Oct 2, 2016
Of the 4 trillion kilowatt hours of electric energy produced in the U.S., a third is generated by the burning of coal, down from a peak of over 50 percent in 1997. You may think that the reason for this decline is because of President Obama’s “War on Coal” as Senator Mitch McConnell likes to call it.
You would also be wrong.
Obama’s “Clean Power Plan”, which would regulate the carbon dioxide emissions from any power plant burning fossil fuels hasn’t even kicked in yet because coal producers and over 20 states are suing in Federal Court to stop it.
No, coal is declining because it is cheaper to produce, transport, and burn natural gas extracted from abundant subsurface shale formations using hydraulic fracturing technology (aka fracking) which came of age in the early 2000’s.
But it’s a cheaper fossil fuel that is “fueling” coal’s decline and that is not such a good thing, because shale gas isn’t exactly environmentally benign, far from it. That’s a subject for another column, though.
Bottom line though – coal is dying.

RAW DATA —
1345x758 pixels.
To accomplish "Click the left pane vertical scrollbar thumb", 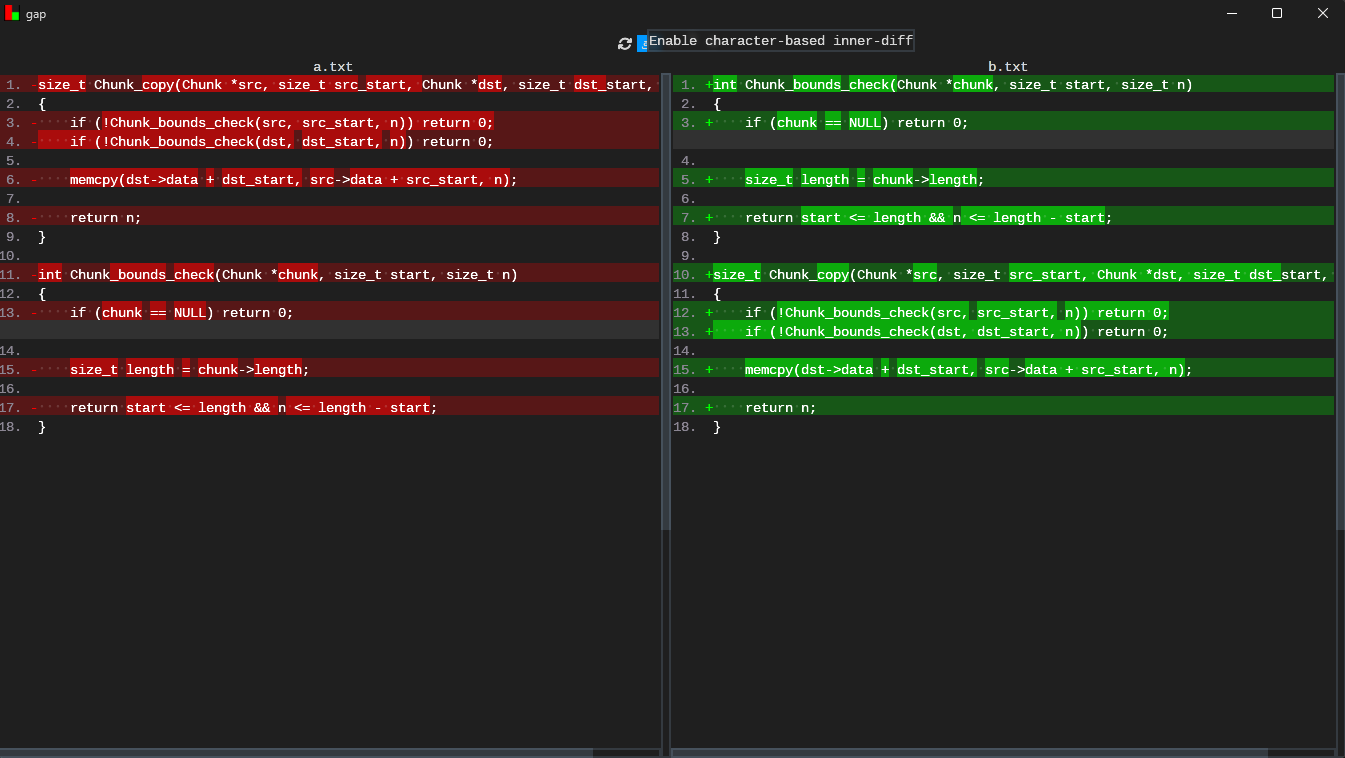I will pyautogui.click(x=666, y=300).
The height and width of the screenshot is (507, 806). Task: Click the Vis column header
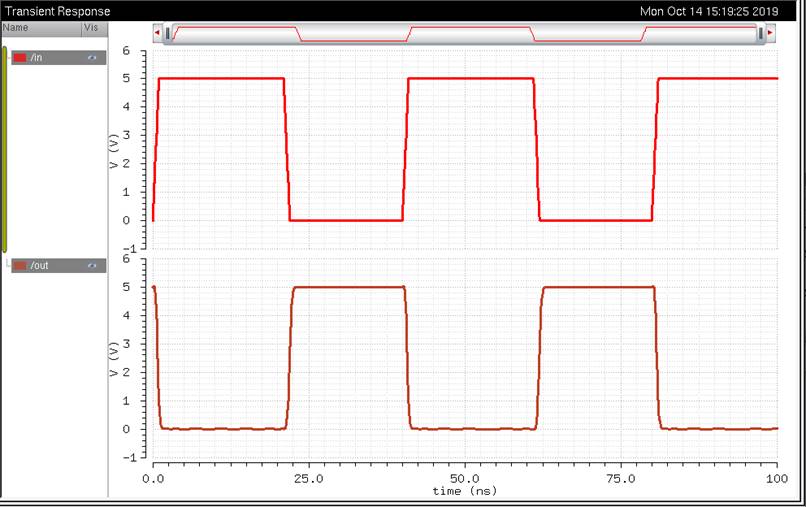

PROMPT 1 —
Answer these questions from the column on coal's decline:
(a) What share of the electric energy produced in the U.S. is generated by burning coal?
(b) Why has the "Clean Power Plan" not yet kicked in?
(c) What technology is used to extract natural gas from subsurface shale formations?
PROMPT 2 —
Reproduce the passage of the column on coal's decline, starting with "You would also" and going on through "another column, though.".
Base your work on the text only, not on the listing.

ANSWER 1 —
(a) A third, down from a peak of over 50 percent in 1997.
(b) Coal producers and over 20 states are suing in Federal Court to stop it.
(c) Hydraulic fracturing, also known as fracking.

ANSWER 2 —
You would also be wrong.
Obama’s “Clean Power Plan”, which would regulate the carbon dioxide emissions from any power plant burning fossil fuels hasn’t even kicked in yet because coal producers and over 20 states are suing in Federal Court to stop it.
No, coal is declining because it is cheaper to produce, transport, and burn natural gas extracted from abundant subsurface shale formations using hydraulic fracturing technology (aka fracking) which came of age in the early 2000’s.
But it’s a cheaper fossil fuel that is “fueling” coal’s decline and that is not such a good thing, because shale gas isn’t exactly environmentally benign, far from it. That’s a subject for another column, though.